11.19.2006

Shadows of Communists



In Slovakia's High Tatras, the trails are meticulously built with jigsaw rocks. This jagged surface begs you on and up into craggy cliffwalks. If you spit over the edge, you'll hit clouds. As far as we can tell, the Slovak people hike these trails until the day they die. The average age of hiker we saw was probably 55 or 60. We even passed a cheery white-haired retiree with climbing rope strapped to her pack. Sometimes, a group would pass by singing songs in Slovak. They’d be pitch perfect and I'd be out of breath. They’d sing to soothe my screaming calf muscles.
We spent a night in a hut on top of the mountain. Pilsner on tap-no joke. Some poor guy has to haul the keg up on his back. Beer is important here in Slovakia. And wine. And dancing, singing, spinning your wife around until she crashes into a table. Slovaks get wild in that old, old school way. (Like before they even had schools.) Out of control traditional dance in a late night restaurant looks something like a mosh pit without the teen angst. Two other things about Slovakia:
1. Garlic Soup
2. Huge trout grilled and spiced and slapped on your plate whole.

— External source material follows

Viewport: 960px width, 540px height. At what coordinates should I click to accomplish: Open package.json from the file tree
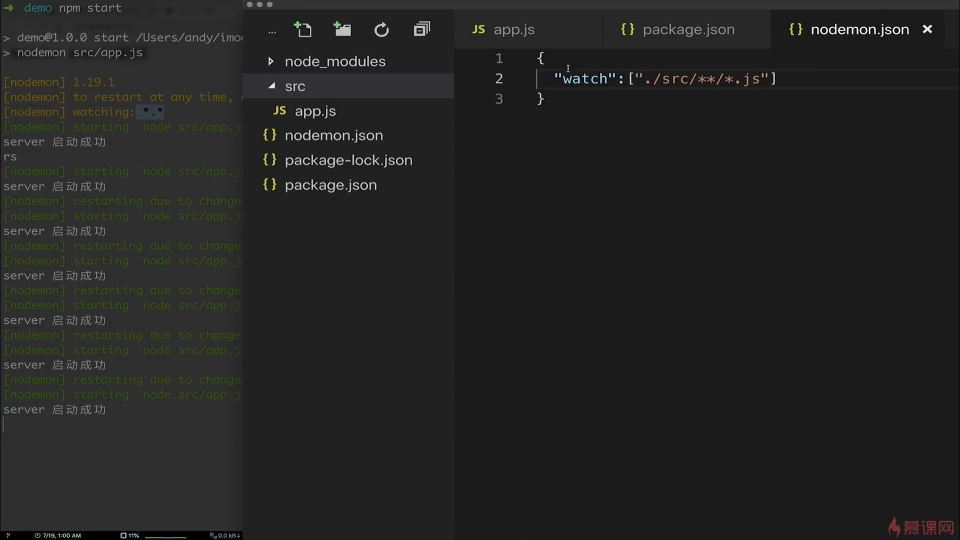pos(330,185)
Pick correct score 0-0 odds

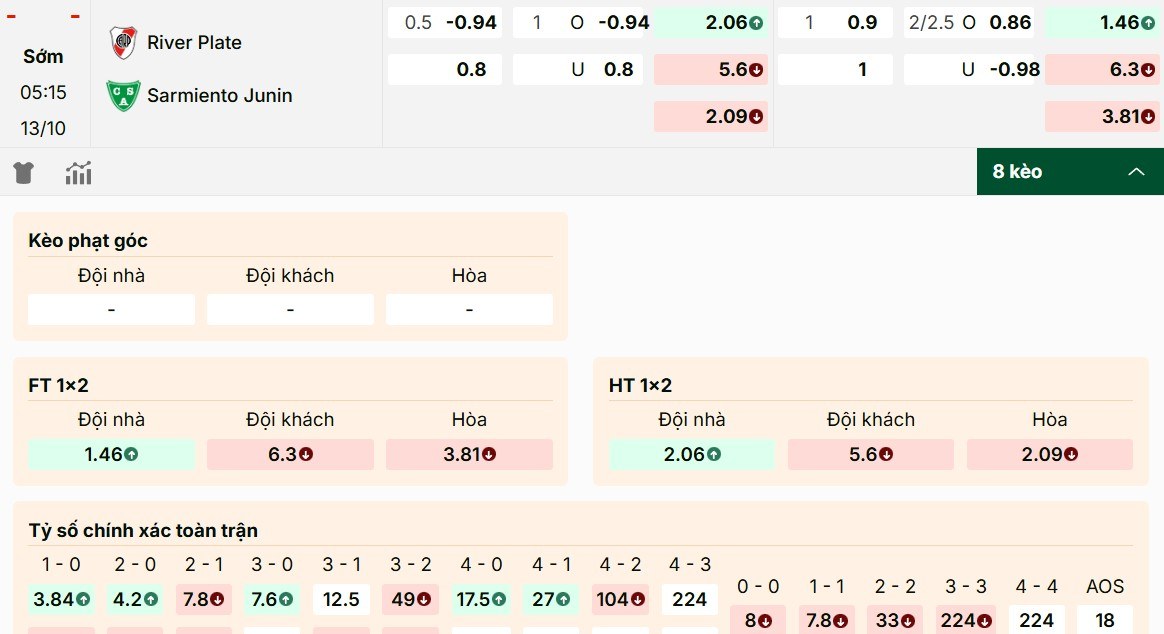coord(758,618)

Can't explain further or the drool will destroy my keyboard.
We board a train towards Nizne Ruzbachy, where my great-grandparents are from. Two stops later, a group of Roma board(gypsies). The Roma people are a disenfranchised part of the Slovak population who do much of the manual labor and live in squalor. When they board the train, the stench of old body odor and vodka fills the car. Young kids who should be in school are swigging vodka handed to them by toothless fathers. Gambling ensues.
Young Roma kids have this eerie begging style where they chant in a soft, monotone voice while holding a crooked hand out for change. They follow you for way too long and stick way too close- always with the same unnerving chant. It's kind of like having a temporary poltergeist in your backpack which will fish through your pockets if you're not careful.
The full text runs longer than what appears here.